=== Exercise prompt ===
Retype each record exactly.

=== Entries taken from a collection ===
--- START ---

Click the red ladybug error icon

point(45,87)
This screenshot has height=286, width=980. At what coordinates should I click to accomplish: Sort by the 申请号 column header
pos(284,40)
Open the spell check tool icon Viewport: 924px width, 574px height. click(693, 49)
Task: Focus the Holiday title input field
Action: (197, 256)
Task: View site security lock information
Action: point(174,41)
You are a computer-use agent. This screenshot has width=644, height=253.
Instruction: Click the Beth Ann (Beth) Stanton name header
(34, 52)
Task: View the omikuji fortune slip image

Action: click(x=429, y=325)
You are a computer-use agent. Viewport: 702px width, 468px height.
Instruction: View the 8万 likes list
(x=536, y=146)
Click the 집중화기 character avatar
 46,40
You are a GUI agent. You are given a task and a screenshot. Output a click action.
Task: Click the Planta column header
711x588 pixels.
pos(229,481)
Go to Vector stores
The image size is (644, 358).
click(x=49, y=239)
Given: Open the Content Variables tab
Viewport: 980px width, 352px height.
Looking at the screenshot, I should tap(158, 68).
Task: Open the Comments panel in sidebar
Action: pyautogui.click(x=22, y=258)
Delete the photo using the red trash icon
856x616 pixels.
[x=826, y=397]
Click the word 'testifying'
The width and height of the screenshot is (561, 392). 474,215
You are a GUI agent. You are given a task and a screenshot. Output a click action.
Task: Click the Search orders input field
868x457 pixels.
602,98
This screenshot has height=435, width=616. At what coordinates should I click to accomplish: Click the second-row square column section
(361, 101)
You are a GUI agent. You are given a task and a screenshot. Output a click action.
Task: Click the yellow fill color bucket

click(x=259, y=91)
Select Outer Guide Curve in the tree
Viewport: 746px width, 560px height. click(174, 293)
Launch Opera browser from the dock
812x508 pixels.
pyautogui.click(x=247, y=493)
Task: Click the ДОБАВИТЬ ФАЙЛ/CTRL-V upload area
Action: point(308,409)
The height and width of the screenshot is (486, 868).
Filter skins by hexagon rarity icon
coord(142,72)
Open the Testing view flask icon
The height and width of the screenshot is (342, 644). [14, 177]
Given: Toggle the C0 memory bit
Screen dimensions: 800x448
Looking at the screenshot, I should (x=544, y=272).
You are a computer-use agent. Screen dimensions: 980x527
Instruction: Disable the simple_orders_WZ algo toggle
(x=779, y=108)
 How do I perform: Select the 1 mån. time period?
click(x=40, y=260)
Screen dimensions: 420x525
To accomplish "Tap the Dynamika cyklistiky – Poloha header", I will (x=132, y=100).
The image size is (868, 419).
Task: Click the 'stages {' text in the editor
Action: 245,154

--- END ---

=== Written solution ===
Click the red ladybug error icon

point(45,87)
This screenshot has height=286, width=980. At what coordinates should I click to accomplish: Sort by the 申请号 column header
pos(284,40)
Open the spell check tool icon Viewport: 924px width, 574px height. click(693, 49)
Task: Focus the Holiday title input field
Action: (197, 256)
Task: View site security lock information
Action: point(174,41)
You are a computer-use agent. This screenshot has width=644, height=253.
Instruction: Click the Beth Ann (Beth) Stanton name header
(34, 52)
Task: View the omikuji fortune slip image

Action: click(x=429, y=325)
You are a computer-use agent. Viewport: 702px width, 468px height.
Instruction: View the 8万 likes list
(x=536, y=146)
Click the 집중화기 character avatar
 46,40
You are a GUI agent. You are given a task and a screenshot. Output a click action.
Task: Click the Planta column header
711x588 pixels.
pos(229,481)
Go to Vector stores
The image size is (644, 358).
click(x=49, y=239)
Given: Open the Content Variables tab
Viewport: 980px width, 352px height.
Looking at the screenshot, I should tap(158, 68).
Task: Open the Comments panel in sidebar
Action: pyautogui.click(x=22, y=258)
Delete the photo using the red trash icon
856x616 pixels.
[x=826, y=397]
Click the word 'testifying'
The width and height of the screenshot is (561, 392). 474,215
You are a GUI agent. You are given a task and a screenshot. Output a click action.
Task: Click the Search orders input field
868x457 pixels.
602,98
This screenshot has height=435, width=616. At what coordinates should I click to accomplish: Click the second-row square column section
(361, 101)
You are a GUI agent. You are given a task and a screenshot. Output a click action.
Task: Click the yellow fill color bucket

click(x=259, y=91)
Select Outer Guide Curve in the tree
Viewport: 746px width, 560px height. click(174, 293)
Launch Opera browser from the dock
812x508 pixels.
pyautogui.click(x=247, y=493)
Task: Click the ДОБАВИТЬ ФАЙЛ/CTRL-V upload area
Action: point(308,409)
The height and width of the screenshot is (486, 868).
Filter skins by hexagon rarity icon
coord(142,72)
Open the Testing view flask icon
The height and width of the screenshot is (342, 644). [14, 177]
Given: Toggle the C0 memory bit
Screen dimensions: 800x448
Looking at the screenshot, I should (x=544, y=272).
You are a computer-use agent. Screen dimensions: 980x527
Instruction: Disable the simple_orders_WZ algo toggle
(x=779, y=108)
 How do I perform: Select the 1 mån. time period?
click(x=40, y=260)
Screen dimensions: 420x525
To accomplish "Tap the Dynamika cyklistiky – Poloha header", I will (x=132, y=100).
The image size is (868, 419).
Task: Click the 'stages {' text in the editor
Action: 245,154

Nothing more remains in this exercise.